Sarker Proshenjit, Tiang Jun-Jiat, Nahid Abdullah-Al
Electronics and Communication Engineering Discipline, Khulna University, Khulna 9208, Bangladesh.
Centre for Wireless Technology, CoE for Intelligent Network, Faculty of Artificial Intelligence & Engineering, Multimedia University, Persiaran Multimedia, Cyberjaya 63100, Selangor, Malaysia.
Sensors (Basel). 2025 Sep 3;25(17):5489. doi: 10.3390/s25175489.

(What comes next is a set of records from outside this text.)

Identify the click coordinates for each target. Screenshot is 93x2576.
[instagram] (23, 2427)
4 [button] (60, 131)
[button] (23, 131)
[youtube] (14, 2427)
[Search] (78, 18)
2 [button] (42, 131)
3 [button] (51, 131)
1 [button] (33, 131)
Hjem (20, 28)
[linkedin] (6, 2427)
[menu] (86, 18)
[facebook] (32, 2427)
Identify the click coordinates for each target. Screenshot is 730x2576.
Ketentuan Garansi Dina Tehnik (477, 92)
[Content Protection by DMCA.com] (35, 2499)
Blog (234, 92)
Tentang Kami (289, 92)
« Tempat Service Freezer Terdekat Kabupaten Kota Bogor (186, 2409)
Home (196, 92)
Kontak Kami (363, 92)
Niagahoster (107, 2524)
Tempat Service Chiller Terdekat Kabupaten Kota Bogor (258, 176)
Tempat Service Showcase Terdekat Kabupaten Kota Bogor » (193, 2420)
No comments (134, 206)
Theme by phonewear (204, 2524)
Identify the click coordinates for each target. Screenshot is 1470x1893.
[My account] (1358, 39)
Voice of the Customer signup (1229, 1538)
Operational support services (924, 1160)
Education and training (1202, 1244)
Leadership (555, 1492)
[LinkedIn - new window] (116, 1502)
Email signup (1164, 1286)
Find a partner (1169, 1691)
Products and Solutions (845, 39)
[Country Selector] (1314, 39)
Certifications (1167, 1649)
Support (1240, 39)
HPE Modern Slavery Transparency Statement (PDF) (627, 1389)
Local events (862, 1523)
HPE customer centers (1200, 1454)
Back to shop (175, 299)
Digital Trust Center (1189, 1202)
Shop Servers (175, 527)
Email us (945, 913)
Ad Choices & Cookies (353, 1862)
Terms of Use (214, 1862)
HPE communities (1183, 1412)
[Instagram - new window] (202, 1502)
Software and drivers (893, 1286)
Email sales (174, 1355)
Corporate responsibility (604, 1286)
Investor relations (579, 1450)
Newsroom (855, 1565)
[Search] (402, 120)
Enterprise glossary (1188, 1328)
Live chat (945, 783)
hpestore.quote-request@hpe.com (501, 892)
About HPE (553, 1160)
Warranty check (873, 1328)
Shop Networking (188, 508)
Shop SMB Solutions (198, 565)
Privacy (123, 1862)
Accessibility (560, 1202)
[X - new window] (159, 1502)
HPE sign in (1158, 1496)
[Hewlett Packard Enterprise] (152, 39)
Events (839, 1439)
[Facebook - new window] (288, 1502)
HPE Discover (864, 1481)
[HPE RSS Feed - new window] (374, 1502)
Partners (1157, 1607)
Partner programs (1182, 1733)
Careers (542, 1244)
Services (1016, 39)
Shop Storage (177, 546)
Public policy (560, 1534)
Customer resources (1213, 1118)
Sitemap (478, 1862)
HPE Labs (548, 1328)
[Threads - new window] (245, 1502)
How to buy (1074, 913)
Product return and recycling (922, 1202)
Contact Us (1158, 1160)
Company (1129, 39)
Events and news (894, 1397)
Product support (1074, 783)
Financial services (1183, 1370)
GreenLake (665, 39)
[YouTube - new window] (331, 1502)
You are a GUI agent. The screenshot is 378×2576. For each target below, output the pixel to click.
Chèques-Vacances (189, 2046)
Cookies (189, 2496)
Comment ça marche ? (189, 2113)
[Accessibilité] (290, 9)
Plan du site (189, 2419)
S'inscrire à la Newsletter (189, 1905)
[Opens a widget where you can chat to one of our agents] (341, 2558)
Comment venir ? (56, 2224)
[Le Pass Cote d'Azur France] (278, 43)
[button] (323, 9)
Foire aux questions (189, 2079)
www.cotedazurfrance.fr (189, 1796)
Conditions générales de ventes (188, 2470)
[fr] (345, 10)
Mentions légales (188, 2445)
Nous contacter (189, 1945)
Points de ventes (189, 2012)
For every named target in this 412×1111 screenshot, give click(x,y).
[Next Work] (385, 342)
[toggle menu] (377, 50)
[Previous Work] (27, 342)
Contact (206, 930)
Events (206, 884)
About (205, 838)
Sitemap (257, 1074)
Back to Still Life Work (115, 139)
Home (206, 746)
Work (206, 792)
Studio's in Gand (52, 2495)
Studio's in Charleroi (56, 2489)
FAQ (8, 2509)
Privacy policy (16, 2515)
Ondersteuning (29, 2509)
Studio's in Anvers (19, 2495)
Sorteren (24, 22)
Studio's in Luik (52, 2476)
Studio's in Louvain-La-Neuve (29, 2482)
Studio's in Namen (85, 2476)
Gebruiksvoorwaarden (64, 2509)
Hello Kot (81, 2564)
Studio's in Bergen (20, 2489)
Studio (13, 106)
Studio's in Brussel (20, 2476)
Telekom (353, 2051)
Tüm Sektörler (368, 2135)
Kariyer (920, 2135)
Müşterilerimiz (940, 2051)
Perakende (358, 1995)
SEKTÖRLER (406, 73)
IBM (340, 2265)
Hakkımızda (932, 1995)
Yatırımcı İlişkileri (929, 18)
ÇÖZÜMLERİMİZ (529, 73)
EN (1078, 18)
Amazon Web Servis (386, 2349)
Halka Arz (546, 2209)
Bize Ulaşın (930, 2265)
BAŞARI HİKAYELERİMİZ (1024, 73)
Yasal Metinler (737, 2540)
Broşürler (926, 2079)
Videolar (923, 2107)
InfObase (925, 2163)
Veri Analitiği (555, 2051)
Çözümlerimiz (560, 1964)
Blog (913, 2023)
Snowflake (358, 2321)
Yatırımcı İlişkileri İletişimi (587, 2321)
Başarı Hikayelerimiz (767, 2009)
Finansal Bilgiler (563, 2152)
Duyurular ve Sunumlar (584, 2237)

Gallstone disease affects approximately 10-20% of the global adult population, with early diagnosis being essential for effective treatment and management. While image-based machine learning (ML) models have shown high accuracy in gallstone detection, tabular data approaches remain less explored. In this study, we have proposed a Random Forest (RF) classifier optimized using the Sand Cat Swarm Optimization (SCSO) algorithm for gallstone prediction based on a tabular dataset. Our experiments have been conducted across four frameworks: only RF without cross-validation (CV), RF with CV, RF-SCSO without CV, and RF-SCSO with CV. Only RF without CV model has achieved 81.25%, 79.07%, 85%, and 73.91% accuracy, F-score, precision, and recall, respectively, using all 38 features, while the RF with CV has obtained a 10-fold cross-validation accuracy of 78.42% using the same feature set. With SCSO-based feature reduction, the RF-SCSO without and with CV models have delivered a comparable accuracy of 79.17% and 78.32%, respectively, using only 13 features, indicating effective dimensionality reduction. SHAP analysis has identified CRP, Vitamin D, and AAST as the most influential features, and DiCE has further illustrated the model's behavior by highlighting corrective counterfactuals for misclassified instances. These findings demonstrate the potential of interpretable, feature-optimized ML models for gallstone diagnosis using structured clinical data.
胆结石疾病影响着全球约10%-20%的成年人口,早期诊断对于有效治疗和管理至关重要。虽然基于图像的机器学习(ML)模型在胆结石检测中已显示出高精度,但表格数据方法的探索仍较少。在本研究中,我们提出了一种基于表格数据集,使用沙猫群优化(SCSO)算法优化的随机森林(RF)分类器用于胆结石预测。我们在四个框架下进行了实验:仅使用无交叉验证(CV)的RF、带CV的RF、无CV的RF-SCSO和带CV的RF-SCSO。仅使用无CV模型,在使用所有38个特征时,准确率、F值、精确率和召回率分别达到了81.25%、79.07%、85%和73.91%,而带CV的RF使用相同特征集获得了10倍交叉验证准确率78.42%。通过基于SCSO的特征约简,无CV和带CV的RF-SCSO模型仅使用13个特征时分别实现了79.17%和78.32%的可比准确率,表明有效降维。SHAP分析确定了CRP、维生素D和AAST为最具影响力的特征,DiCE通过突出误分类实例的纠正反事实进一步说明了模型的行为。这些发现证明了使用结构化临床数据的可解释、特征优化的ML模型在胆结石诊断中的潜力。